Queriendo ser una indagación sobre la mujer idealizada o no hallada, En la ciudad de Sylvia es en realidad un atento estudio de la gestualidad femenina —como también lo es, desde otro punto de vista, Death Proof (2007), de Quentin Tarantino—. Atenuada la funcionalidad del relato, cobra relevancia la expresividad del comportamiento físico captado durante el escrutinio del voyeur. En sus diferentes situaciones, se registra la variedad de respuestas que esos cuerpos ofrecen a su entorno, y por ejemplo, cuando de noche vuelve a ver a la mismas muchachas de esa mañana en un bar, el protagonista consigue descubrir el reverso dionisiaco que esas mujeres ocultaban durante el día, ocasión que aprovechará para seducir a una de ellas y poder experimentar el contacto directo con su carnalidad, hasta entonces reservada únicamente a la vista.

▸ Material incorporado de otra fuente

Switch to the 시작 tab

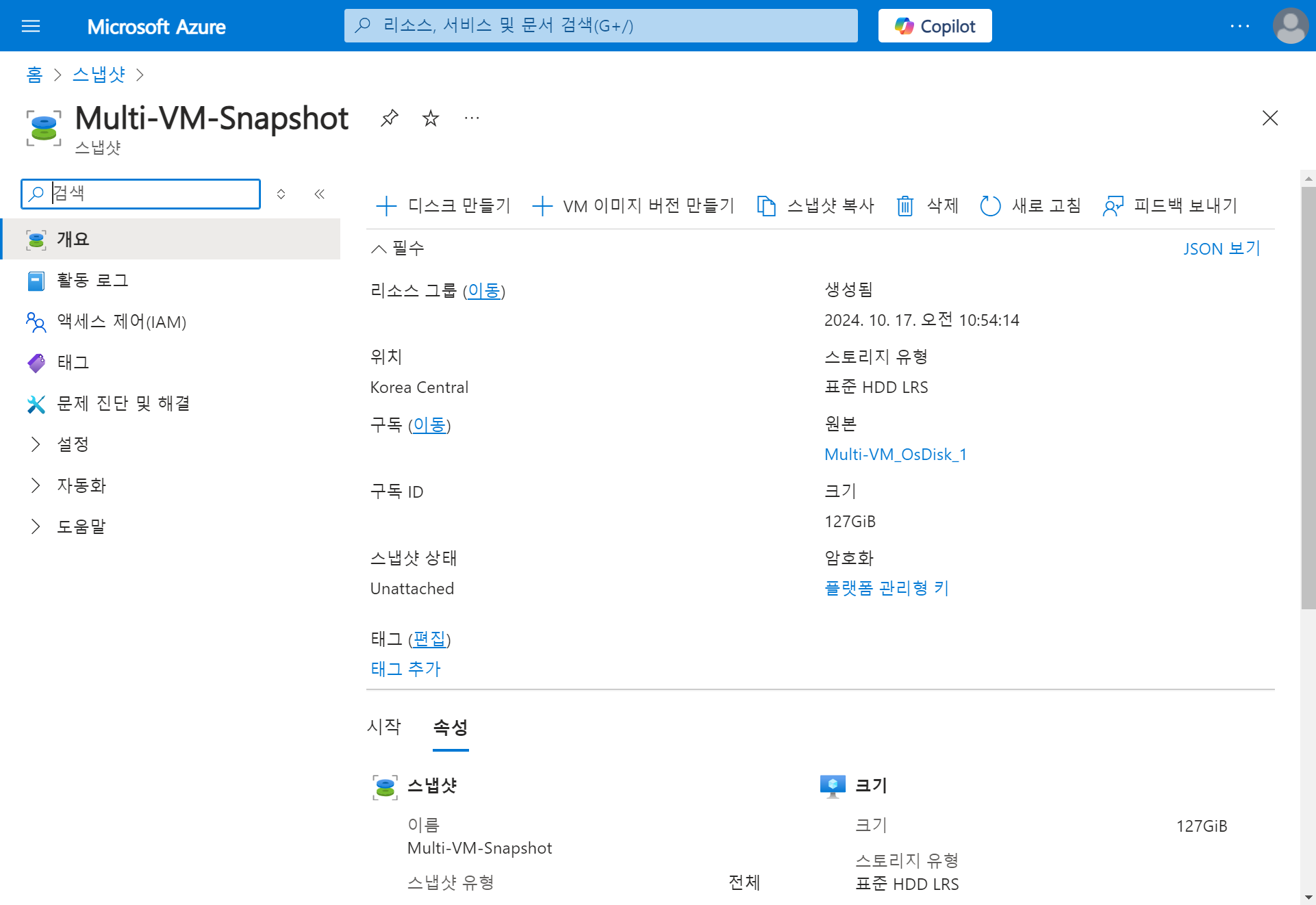[x=383, y=727]
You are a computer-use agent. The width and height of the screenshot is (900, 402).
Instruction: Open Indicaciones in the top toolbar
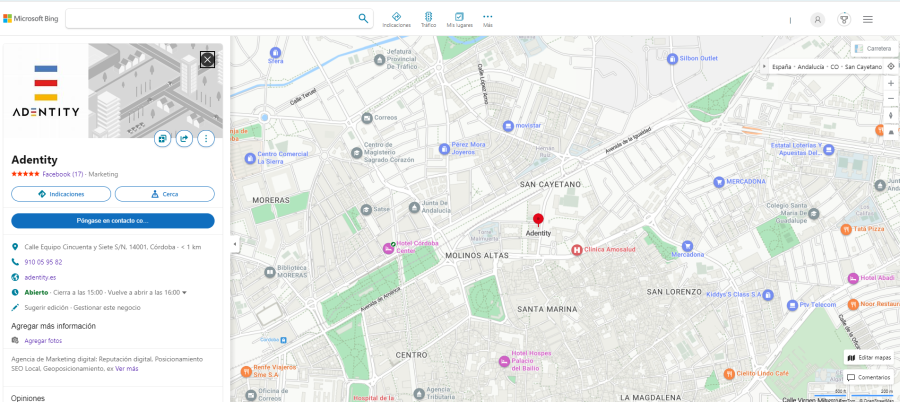[396, 18]
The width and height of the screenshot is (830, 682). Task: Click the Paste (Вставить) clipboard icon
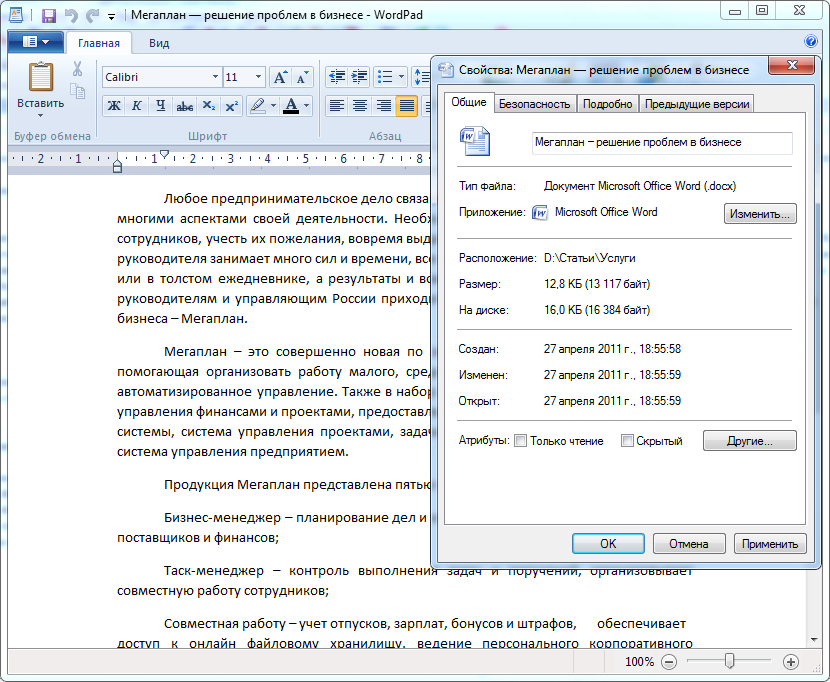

Mientras que, con su cuaderno de dibujo, el personaje al que da vida Xavier Lafitte interpreta la realidad en términos pictóricos, la cámara de Guerin constata una realidad más escurridiza, que sigue los designios de lo azaroso y está expuesta a ser percibida ambiguamente, como sugieren las continuas imágenes de superficies reflectantes (vitrinas, ventanas…) o los trampantojos naturales creados por una perspectiva engañosa, al ser filmadas dos personas distantes que se yuxtaponen en la misma imagen. El tránsito a través de la ciudad se convierte entonces en el recorrido por un laberinto donde la búsqueda de la amada es obstaculizada sin descanso, pero en la que todos los sonidos, los cruces de calles, los vendedores ambulantes, las pintadas en los muros (ese repetido “Laure, je t’aime” de ecos petrarquianos), las variopintas lenguas escuchadas al azar… son signos de su ausencia y remiten indefectiblemente a ella. Pues como escribe el poeta y pintor inglés William Blake, todos los paisajes son un hombre —o una mujer, añadiremos nosotros— visto de lejos.
Publicado en Miradas de Cine nº 66, septiembre de 2007, y en el libro Algunos paseos por la ciudad de Sylvia, coordinado por Carlos Losilla y Jaime Pena, Festival Internacional de Cine de Gijón, 2007.